(Saved data entries)
------------------------

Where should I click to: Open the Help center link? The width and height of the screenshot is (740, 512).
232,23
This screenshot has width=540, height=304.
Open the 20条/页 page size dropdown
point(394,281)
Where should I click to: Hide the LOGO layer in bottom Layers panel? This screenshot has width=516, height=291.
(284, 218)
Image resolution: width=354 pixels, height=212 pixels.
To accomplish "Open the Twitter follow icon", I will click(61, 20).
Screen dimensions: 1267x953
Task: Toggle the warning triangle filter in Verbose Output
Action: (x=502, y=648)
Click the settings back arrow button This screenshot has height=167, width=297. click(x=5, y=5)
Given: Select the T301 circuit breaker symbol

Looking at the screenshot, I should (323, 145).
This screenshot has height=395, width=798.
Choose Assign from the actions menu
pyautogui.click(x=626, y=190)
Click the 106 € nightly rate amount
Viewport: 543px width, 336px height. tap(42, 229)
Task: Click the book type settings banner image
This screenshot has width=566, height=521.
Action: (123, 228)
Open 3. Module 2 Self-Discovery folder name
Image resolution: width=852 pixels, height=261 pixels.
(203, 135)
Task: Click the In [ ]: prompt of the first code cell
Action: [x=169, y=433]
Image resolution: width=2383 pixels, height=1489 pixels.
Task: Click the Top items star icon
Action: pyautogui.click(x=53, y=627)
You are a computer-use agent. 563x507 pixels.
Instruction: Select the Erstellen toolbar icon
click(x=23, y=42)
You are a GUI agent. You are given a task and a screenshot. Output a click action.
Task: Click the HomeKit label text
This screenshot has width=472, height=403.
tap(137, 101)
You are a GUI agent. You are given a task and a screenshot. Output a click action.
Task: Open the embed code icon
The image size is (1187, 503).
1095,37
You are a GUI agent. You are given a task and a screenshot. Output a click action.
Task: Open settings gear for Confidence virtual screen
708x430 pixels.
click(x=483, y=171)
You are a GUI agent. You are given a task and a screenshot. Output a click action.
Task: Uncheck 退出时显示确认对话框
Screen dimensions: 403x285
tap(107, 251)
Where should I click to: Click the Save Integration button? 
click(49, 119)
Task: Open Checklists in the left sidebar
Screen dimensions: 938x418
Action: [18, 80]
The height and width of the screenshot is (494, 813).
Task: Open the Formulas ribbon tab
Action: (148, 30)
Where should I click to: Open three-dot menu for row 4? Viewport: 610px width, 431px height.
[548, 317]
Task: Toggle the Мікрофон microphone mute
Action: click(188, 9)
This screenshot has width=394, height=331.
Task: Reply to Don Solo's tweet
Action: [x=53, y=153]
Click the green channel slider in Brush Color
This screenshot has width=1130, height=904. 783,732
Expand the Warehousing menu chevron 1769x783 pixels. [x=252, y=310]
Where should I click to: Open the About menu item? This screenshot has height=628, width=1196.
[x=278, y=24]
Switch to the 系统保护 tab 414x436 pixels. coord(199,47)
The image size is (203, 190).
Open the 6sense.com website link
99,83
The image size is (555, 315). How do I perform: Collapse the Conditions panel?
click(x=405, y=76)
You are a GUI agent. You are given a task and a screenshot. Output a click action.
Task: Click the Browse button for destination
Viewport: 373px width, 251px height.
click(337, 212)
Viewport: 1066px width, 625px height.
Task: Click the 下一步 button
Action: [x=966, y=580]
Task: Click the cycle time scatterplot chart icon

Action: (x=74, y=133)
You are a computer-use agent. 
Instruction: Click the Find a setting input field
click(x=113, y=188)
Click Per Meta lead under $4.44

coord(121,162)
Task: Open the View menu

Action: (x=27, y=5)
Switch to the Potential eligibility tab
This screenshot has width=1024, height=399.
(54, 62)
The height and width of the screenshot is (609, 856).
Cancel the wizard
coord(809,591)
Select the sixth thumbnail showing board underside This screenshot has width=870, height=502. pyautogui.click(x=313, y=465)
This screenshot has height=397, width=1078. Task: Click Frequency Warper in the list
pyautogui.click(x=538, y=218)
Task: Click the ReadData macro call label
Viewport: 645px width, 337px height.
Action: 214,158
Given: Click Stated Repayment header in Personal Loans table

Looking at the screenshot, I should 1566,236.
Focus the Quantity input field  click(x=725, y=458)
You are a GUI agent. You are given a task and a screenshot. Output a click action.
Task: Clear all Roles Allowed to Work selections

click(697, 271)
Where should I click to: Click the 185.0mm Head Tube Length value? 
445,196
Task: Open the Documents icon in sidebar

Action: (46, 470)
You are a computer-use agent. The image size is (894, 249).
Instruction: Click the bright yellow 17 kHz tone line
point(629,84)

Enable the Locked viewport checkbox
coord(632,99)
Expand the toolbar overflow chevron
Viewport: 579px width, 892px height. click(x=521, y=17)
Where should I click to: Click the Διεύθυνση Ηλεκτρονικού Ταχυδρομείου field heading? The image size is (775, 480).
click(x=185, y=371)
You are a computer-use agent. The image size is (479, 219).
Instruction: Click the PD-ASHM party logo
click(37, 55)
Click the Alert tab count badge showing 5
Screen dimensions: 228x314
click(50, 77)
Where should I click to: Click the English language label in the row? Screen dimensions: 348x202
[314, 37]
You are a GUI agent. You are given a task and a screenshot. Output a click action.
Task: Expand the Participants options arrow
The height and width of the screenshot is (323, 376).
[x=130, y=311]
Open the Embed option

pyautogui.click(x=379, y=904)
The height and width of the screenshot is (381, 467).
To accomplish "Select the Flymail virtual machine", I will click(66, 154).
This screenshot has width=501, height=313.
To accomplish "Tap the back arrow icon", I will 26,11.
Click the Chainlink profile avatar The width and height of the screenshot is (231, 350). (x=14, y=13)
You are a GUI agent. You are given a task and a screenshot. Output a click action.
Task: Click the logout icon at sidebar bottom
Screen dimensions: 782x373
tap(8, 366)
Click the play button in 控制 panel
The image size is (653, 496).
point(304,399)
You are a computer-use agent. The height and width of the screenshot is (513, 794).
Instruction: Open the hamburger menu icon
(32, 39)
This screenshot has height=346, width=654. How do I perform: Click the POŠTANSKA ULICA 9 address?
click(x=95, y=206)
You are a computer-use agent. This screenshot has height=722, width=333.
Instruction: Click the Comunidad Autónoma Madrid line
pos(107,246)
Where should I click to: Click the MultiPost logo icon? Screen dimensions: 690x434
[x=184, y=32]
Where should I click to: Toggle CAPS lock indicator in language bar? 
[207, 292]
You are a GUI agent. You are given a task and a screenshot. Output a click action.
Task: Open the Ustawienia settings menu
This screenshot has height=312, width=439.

------------------------

## YOUR OBJECTIVE
For the lines above, output exactly those from the line containing "Select the sixth" through the line containing "The height and width of the screenshot is (381, 467).", and skip the others.

## OUTPUT FOR THIS TASK
Select the sixth thumbnail showing board underside This screenshot has width=870, height=502. pyautogui.click(x=313, y=465)
This screenshot has height=397, width=1078. Task: Click Frequency Warper in the list
pyautogui.click(x=538, y=218)
Task: Click the ReadData macro call label
Viewport: 645px width, 337px height.
Action: 214,158
Given: Click Stated Repayment header in Personal Loans table

Looking at the screenshot, I should 1566,236.
Focus the Quantity input field  click(x=725, y=458)
You are a GUI agent. You are given a task and a screenshot. Output a click action.
Task: Clear all Roles Allowed to Work selections

click(697, 271)
Where should I click to: Click the 185.0mm Head Tube Length value? 
445,196
Task: Open the Documents icon in sidebar

Action: (46, 470)
You are a computer-use agent. The image size is (894, 249).
Instruction: Click the bright yellow 17 kHz tone line
point(629,84)

Enable the Locked viewport checkbox
coord(632,99)
Expand the toolbar overflow chevron
Viewport: 579px width, 892px height. click(x=521, y=17)
Where should I click to: Click the Διεύθυνση Ηλεκτρονικού Ταχυδρομείου field heading? The image size is (775, 480).
click(x=185, y=371)
You are a computer-use agent. The image size is (479, 219).
Instruction: Click the PD-ASHM party logo
click(37, 55)
Click the Alert tab count badge showing 5
Screen dimensions: 228x314
click(50, 77)
Where should I click to: Click the English language label in the row? Screen dimensions: 348x202
[314, 37]
You are a GUI agent. You are given a task and a screenshot. Output a click action.
Task: Expand the Participants options arrow
The height and width of the screenshot is (323, 376).
[x=130, y=311]
Open the Embed option

pyautogui.click(x=379, y=904)
The height and width of the screenshot is (381, 467).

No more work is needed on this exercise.